“For almost two years, every market participant (I won’t say expert) has had an opinion of what was wrong with Apple (AAPL),” Wall Street Playbook writes via Seeking Alpha. “Apple was everyone’s punching bag. Until last week happened.”
“All of a sudden, following Apple’s blowout quarter, everyone is proclaiming how they’ve been right about Apple. The company’s future is now ‘favorable.’ But consider, even when things appeared gloomy, Apple had never missed its own estimates,” WSP writes. “In fact, for -now – four consecutive quarters, Tim Cook has met or beaten the midpoint of his guidance. But even with Apple’s recent surge, the stock remains considerably undervalued to both the company’s near term and long-term potential.”

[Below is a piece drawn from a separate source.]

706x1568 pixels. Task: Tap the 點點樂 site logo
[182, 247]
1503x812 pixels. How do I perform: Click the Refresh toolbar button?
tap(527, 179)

“Beyond the company increasing the size of its capital return program by $30 billion, Apple has promised it will enter a new product category this year. The rumors center around the iWatch,” WSP writes. “As it stands, the wearable tech industry (watches) has gross margins ranging from 50% to 60%, according to Bloomberg. This fits right into Apple’s core. And assuming that Apple can achieve 10% to 15% market share, which is conservative, this can immediately become a $10 billion revenue stream… From my vantage point, there is still potentially 30% upside, which places the stock right around $750, $27 shy of Apple’s highest price target of $777. This means 7:1 split-adjusted price target of $107.”